13.1 Inspecting the Problem

# Write problem to file for manual inspection
write_problem_to_file(problem, config)

# Check variable values
println(JuMP.value(flow[link]))
println(JuMP.value(storage_change[basin_id]))

# Check constraint values
println(JuMP.normalized_rhs(constraint))
println(JuMP.normalized_coefficient(constraint, variable))

13.2 Common Issues

13.2.1 Variables at Bounds

function get_bounds_hit(variable::JuMP.VariableRef)::Tuple{Bool, Bool}
    hit_lower_bound = if JuMP.has_lower_bound(variable)
        JuMP.value(variable)  JuMP.lower_bound(variable)
    else
        false
    end

    hit_upper_bound = if JuMP.has_upper_bound(variable)
        JuMP.value(variable)  JuMP.upper_bound(variable)
    else
        false
    end

    return hit_lower_bound, hit_upper_bound
end

If many variables are at bounds, the problem may be under-constrained or infeasible.

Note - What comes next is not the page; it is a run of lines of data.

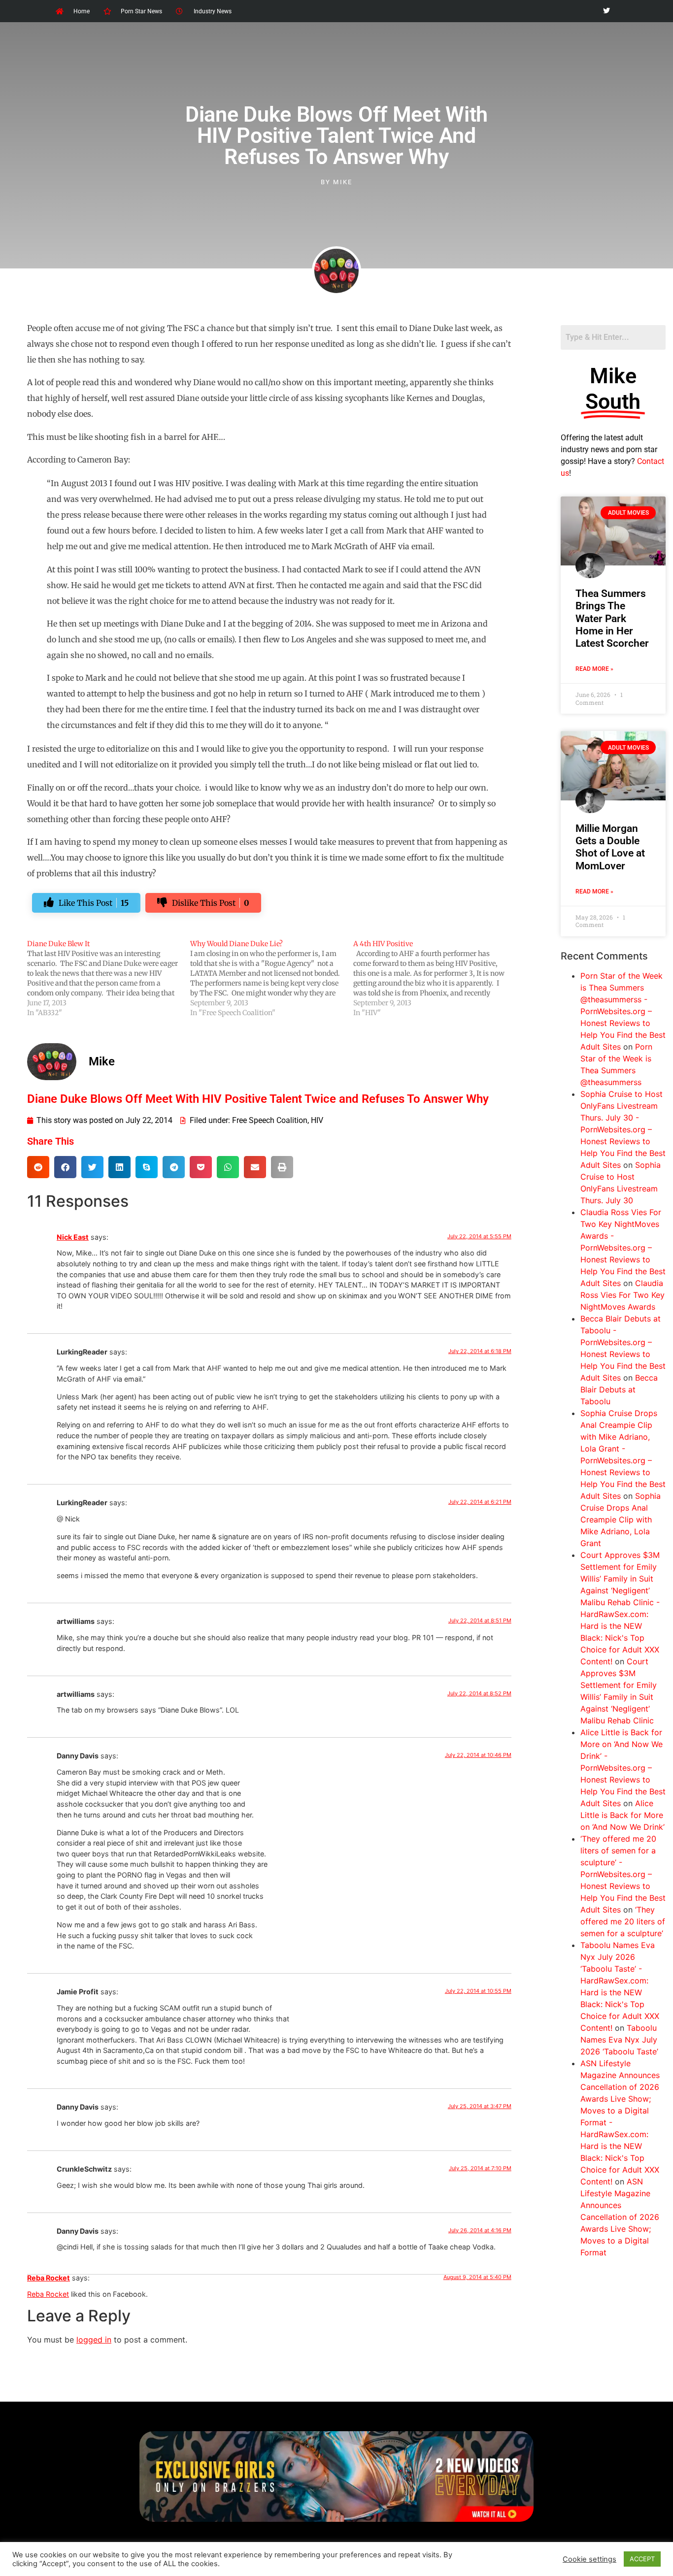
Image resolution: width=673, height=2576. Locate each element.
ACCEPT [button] (642, 2559)
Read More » (594, 668)
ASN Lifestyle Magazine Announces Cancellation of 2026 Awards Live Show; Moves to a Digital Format (619, 2217)
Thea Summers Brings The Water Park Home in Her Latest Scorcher (612, 618)
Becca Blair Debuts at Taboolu (619, 1389)
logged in (93, 2340)
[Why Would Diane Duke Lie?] (271, 978)
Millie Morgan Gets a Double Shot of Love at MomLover (610, 847)
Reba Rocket (48, 2278)
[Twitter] (606, 11)
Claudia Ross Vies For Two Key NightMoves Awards (622, 1295)
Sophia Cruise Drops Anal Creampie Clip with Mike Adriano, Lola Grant (620, 1519)
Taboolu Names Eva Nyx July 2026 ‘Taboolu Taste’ (619, 2039)
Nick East (73, 1237)
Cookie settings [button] (589, 2559)
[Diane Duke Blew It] (108, 978)
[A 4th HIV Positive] (434, 978)
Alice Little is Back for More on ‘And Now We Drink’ (622, 1815)
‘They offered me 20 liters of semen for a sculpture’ (622, 1921)
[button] (38, 1167)
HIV (317, 1120)
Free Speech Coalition (269, 1120)
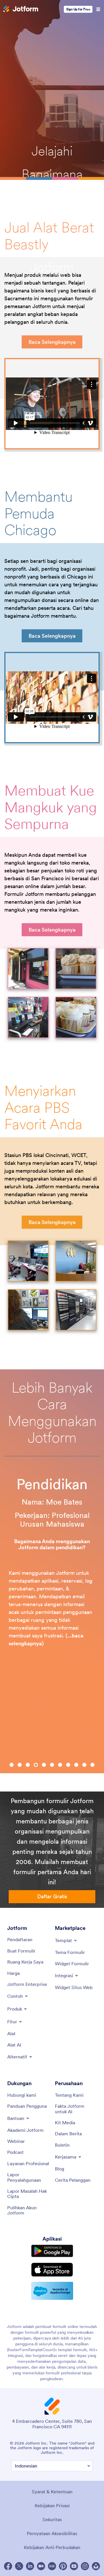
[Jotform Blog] (52, 2566)
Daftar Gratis (52, 1896)
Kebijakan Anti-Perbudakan (52, 2547)
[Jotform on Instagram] (85, 2566)
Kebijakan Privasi (52, 2505)
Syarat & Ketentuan (52, 2491)
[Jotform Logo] (20, 9)
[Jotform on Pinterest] (63, 2566)
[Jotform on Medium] (41, 2566)
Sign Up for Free (78, 9)
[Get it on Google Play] (52, 2251)
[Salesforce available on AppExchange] (52, 2291)
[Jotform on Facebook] (8, 2566)
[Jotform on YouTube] (74, 2566)
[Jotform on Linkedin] (30, 2566)
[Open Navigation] (98, 9)
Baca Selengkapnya (52, 342)
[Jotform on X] (19, 2566)
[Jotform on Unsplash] (96, 2566)
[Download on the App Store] (52, 2270)
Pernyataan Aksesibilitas (52, 2533)
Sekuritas (52, 2519)
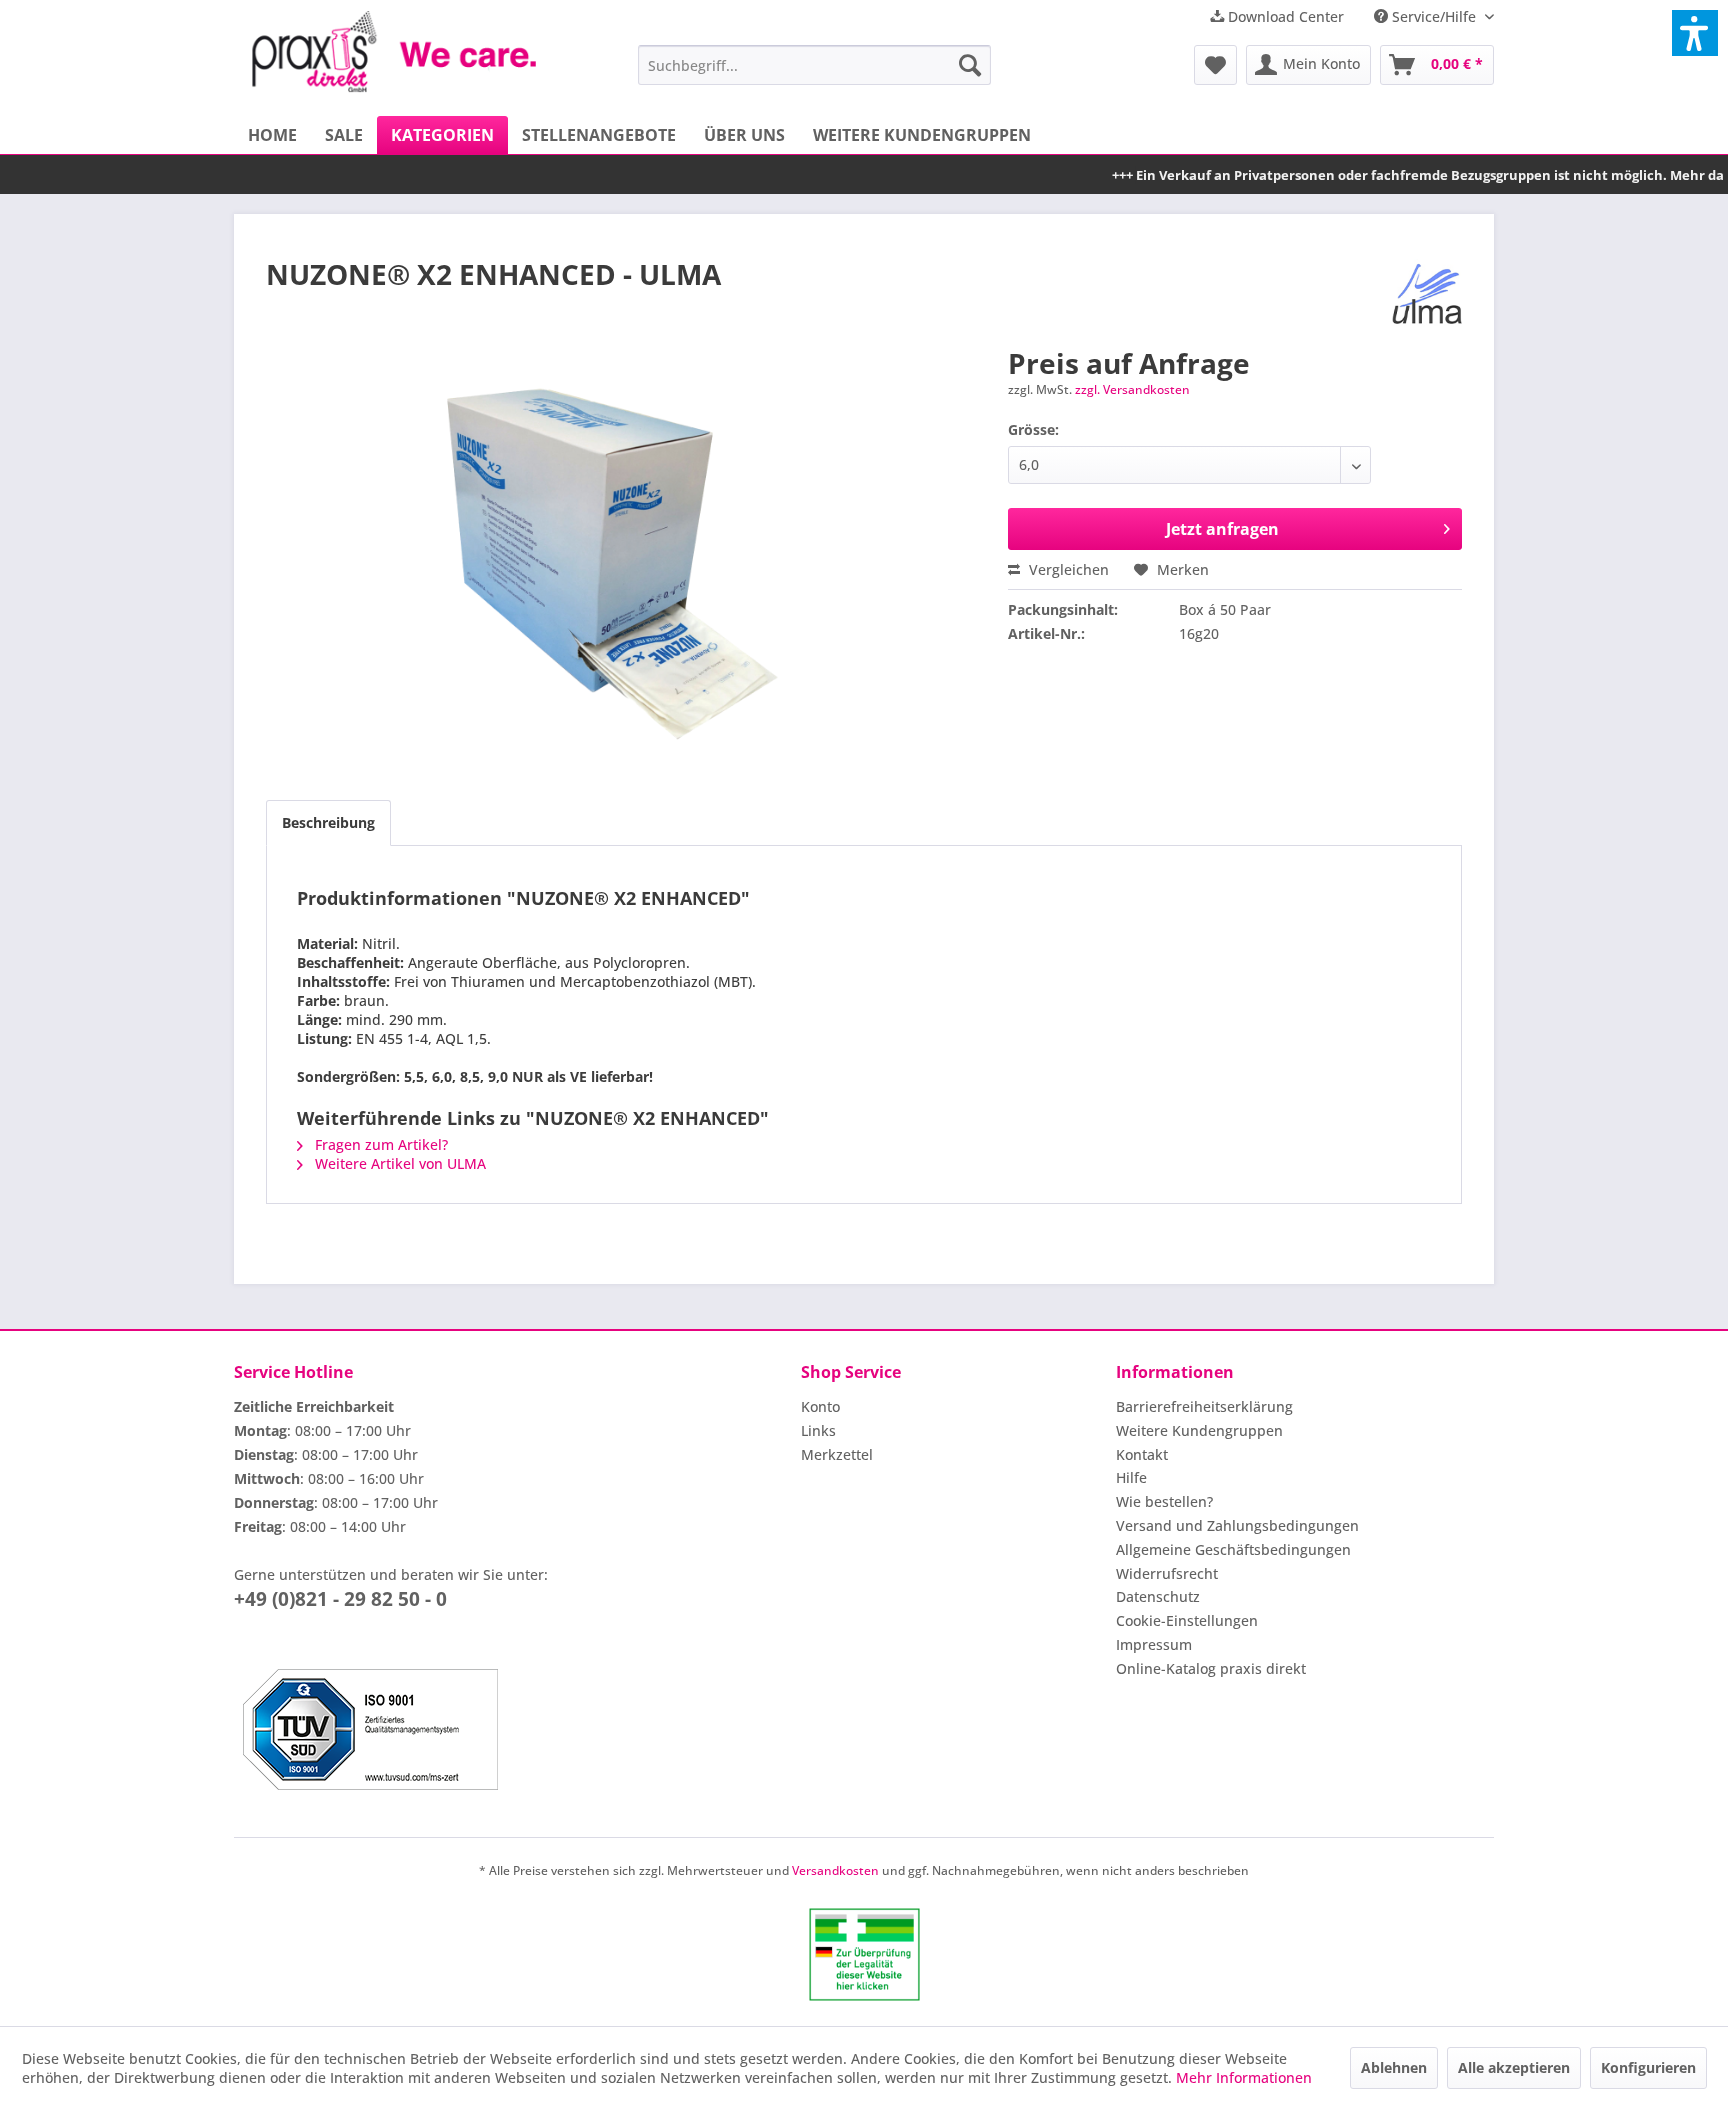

13.2.2 Numerical Scaling Issues

function analyze_scaling(
    allocation_model::AllocationModel,
    t::Float64,
    config::Config,
)::Nothing
    data_numerical = MathOptAnalyzer.analyze(
        MathOptAnalyzer.Numerical.Analyzer(),
        problem;
        threshold_small = 1e-12,
        threshold_large = 1e6,
    )

    # Check for poorly scaled coefficients
    for data in data_numerical.matrix_small
        @error "Too small coefficient" data.coefficient
    end

    for data in data_numerical.matrix_large
        @error "Too large coefficient" data.coefficient
    end
end

14 Summary

This technical reference provides the link between mathematical formulation and code implementation:

  1. Two-phase approach: Structure defined at initialization with placeholders, values updated before each optimization
  2. Physical layer integration: Linearization of basin profiles and connector nodes around current state
  3. Decision variables: Flows, storage changes, allocated amounts, errors
  4. Constraints: Flow conservation, volume conservation, demand relationships, linearized physics
  5. Objectives: Lexicographic goal programming for demands, fairness, route priorities
  6. Scaling: Improves numerical stability by keeping values O(1)
  7. Data structures: NodeID-based indexing, sparse JuMP arrays, link tuples
  8. Primary-secondary networks: Two-stage allocation process

For user-facing documentation, see Allocation Concept. For implementation code, see core/src/allocation_init.jl, core/src/allocation_optim.jl, and core/src/allocation_util.jl.